Europe: With negative GOPPAR in March (down 14%, -€8.45), the region is six months into a slump in this stat, last recording positive GOPPAR in September 2020. Overall occupancy has yet to exceed 20% and RevPAR and TRevPAR each were off 58% (€14.62, €25.56). Overall expenses were down, with a 53.3% drop PAR in labor, but because sales are so much lower, labor increased 6.8 percentage points as a percentage of total revenue. Eisen posited that Europe could be the next frontier for emulating the United States in shaking off “doldrums on the back of a wide distribution of vaccines. Europe is trying to do the same now.” The European Union’s decision to allow fully vaccinated Americans back in is a good first step, he said.

Middle East: He described the region as having continued its ascent. Occupancy is steady (just below 50%); RevPAR is up 58.3% ($72.65); TRevPAR, up 44.3% ($119.74). GOPPAR skyrocketed 5,527% to $37.70 in the month, which was well up over March 2020, when it broke even. Profit margin was 31.5%, 30.7 percentage points better than last March and 12 percentage points better than February. “Like APAC, the Middle East is showing signs of cost creep. Though total labor costs continued to be down year over year, both utilities and overheads moved up, a sign that operations are resetting to a closer point of normalcy,” Eisen said.

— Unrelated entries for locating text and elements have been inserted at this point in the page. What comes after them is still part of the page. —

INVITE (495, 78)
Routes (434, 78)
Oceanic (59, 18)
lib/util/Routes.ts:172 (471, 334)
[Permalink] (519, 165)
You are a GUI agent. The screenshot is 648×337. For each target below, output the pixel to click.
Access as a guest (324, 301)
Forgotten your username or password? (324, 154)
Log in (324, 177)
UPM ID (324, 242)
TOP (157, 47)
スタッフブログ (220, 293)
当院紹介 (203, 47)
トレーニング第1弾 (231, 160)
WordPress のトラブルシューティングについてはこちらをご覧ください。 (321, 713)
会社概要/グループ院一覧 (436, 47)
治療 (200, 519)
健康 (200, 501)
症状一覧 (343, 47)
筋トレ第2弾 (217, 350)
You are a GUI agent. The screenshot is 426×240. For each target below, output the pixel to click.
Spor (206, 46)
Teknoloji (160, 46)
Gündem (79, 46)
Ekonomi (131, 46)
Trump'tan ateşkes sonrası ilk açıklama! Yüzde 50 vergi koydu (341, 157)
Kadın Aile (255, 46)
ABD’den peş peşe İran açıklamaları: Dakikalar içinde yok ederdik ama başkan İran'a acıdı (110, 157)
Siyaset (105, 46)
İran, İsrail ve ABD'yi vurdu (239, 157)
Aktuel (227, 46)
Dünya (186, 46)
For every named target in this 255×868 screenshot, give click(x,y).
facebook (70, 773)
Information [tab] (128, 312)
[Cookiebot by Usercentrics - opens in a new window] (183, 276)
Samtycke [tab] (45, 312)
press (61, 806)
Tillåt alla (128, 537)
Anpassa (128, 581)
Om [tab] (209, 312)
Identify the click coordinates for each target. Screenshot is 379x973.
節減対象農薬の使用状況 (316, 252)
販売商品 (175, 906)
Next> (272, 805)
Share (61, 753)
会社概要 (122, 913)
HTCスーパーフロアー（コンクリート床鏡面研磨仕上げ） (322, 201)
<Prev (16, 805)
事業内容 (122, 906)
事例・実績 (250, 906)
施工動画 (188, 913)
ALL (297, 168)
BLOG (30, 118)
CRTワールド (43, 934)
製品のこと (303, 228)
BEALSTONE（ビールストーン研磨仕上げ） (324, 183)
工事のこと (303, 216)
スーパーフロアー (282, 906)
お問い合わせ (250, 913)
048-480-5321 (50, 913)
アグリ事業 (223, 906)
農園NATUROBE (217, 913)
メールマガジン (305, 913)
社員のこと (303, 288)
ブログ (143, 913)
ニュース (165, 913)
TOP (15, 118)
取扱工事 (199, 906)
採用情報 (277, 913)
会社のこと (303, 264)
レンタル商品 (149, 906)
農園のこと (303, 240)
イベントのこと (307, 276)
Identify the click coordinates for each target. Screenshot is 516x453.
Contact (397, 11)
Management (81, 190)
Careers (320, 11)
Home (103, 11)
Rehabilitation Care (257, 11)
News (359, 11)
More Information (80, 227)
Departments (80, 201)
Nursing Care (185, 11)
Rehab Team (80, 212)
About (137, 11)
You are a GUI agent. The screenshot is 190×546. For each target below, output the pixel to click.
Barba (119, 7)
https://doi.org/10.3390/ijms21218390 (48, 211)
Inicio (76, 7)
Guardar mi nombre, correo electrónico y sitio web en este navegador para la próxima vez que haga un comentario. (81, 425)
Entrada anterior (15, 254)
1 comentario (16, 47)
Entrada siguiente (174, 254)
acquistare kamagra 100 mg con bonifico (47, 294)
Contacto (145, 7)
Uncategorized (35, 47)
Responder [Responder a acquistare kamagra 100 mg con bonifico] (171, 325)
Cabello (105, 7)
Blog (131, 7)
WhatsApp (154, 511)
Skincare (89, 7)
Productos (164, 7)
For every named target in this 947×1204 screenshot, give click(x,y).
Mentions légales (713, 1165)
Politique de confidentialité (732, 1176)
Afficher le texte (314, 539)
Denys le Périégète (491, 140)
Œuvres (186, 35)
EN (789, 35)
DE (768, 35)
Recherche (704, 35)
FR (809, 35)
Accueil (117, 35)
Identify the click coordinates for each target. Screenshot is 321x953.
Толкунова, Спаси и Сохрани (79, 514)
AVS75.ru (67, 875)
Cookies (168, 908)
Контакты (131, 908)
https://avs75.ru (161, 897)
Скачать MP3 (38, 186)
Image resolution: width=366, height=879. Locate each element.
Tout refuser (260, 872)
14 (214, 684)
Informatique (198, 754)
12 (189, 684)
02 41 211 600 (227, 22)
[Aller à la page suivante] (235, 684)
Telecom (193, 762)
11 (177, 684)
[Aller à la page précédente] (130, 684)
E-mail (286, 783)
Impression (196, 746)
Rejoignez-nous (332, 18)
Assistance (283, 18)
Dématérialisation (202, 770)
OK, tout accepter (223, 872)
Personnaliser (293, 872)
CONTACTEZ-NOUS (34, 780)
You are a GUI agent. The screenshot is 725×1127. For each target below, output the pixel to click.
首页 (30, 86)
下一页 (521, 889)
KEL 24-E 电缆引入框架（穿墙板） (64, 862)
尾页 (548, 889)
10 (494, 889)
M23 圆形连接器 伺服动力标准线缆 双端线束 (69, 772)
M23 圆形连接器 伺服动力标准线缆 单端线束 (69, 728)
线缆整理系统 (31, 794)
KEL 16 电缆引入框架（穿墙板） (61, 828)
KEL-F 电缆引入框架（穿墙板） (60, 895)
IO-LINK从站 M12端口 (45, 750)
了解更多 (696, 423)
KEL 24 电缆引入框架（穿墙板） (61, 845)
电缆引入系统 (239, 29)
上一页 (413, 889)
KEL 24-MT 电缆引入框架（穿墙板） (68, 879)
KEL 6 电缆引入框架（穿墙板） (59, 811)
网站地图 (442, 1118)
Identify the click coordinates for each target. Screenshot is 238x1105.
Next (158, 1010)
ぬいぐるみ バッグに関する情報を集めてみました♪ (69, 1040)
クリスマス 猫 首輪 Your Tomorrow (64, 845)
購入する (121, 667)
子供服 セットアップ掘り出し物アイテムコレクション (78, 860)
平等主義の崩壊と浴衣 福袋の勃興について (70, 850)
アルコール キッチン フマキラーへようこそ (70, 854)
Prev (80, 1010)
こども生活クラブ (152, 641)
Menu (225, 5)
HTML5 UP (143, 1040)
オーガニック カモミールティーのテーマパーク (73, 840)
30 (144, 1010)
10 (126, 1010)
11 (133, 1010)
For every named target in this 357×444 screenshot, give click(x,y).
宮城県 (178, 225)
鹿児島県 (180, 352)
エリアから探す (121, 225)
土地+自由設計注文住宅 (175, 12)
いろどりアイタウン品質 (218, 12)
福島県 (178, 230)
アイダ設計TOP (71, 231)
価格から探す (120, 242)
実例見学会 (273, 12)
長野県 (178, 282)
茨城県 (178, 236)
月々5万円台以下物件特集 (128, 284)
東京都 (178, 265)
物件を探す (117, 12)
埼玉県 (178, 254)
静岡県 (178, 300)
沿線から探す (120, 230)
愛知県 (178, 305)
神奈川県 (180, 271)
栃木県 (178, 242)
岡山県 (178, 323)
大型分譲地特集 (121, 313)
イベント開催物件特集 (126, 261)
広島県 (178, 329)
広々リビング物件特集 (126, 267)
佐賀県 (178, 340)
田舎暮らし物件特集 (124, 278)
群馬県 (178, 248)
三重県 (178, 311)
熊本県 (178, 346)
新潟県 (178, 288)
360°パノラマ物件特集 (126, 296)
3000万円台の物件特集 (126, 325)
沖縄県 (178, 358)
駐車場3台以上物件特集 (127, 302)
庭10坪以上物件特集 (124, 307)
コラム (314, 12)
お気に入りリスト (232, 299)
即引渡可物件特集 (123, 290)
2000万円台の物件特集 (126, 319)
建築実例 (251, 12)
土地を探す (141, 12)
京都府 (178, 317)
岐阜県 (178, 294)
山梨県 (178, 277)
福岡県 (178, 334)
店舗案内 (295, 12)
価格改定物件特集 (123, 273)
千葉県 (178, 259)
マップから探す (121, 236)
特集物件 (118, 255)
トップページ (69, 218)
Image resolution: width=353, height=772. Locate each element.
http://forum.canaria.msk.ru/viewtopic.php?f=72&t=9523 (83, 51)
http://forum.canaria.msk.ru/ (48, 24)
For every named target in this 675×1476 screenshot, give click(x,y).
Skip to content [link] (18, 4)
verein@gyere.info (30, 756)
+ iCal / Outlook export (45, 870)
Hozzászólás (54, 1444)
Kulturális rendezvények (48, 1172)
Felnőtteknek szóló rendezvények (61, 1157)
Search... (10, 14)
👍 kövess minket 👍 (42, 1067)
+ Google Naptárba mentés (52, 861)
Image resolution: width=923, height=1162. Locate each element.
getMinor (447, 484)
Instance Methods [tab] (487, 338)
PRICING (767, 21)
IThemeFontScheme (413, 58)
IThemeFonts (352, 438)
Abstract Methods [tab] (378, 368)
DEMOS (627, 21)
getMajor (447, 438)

Asia Pacific (APAC): With occupancy passing 50% and an average daily rate above $100, Asia-Pacific saw revenue per available room (RevPAR, room revenue only) 115% higher ($53.54) and total RevPAR (TRevPAR, includes F&B and other revenue) 110% higher ($97.02) than the same time last year. Gross operating profit PAR (GOPPAR) was up 297% ($23.77). Profit margin hit 24.5%, nearly 52 percentage points higher year-over-year. The region reflects what Eisen fears could become a worldwide trend: greater expenses, as total labor costs and total overheads rose 13% and 14.8% respectively. Hotel operators might be too driven to increase revenue and lose focus on converting revenue to profit, given the slight cost uptick.

Global Forecast: Reporting on an April 12-17 poll of 900+ Global Business Travel Association members, GBTA concluded that nearly one-quarter of businesses had resumed nonessential business travel or developed a plan for resuming travel. Positive signs from the survey included an increase in willingness to travel, a decrease in trips canceled and a more optimistic view toward returning to the road as travel bookings continue to increase.

Regarding international trips, 89% of companies have canceled or suspended most or all, compared with 61% for domestic travel. By destination, 67% have suspended or canceled most are all to the United States, less than China (92%), other APAC countries (91%), Europe (88%), Latin America (87%) and Canada (84%).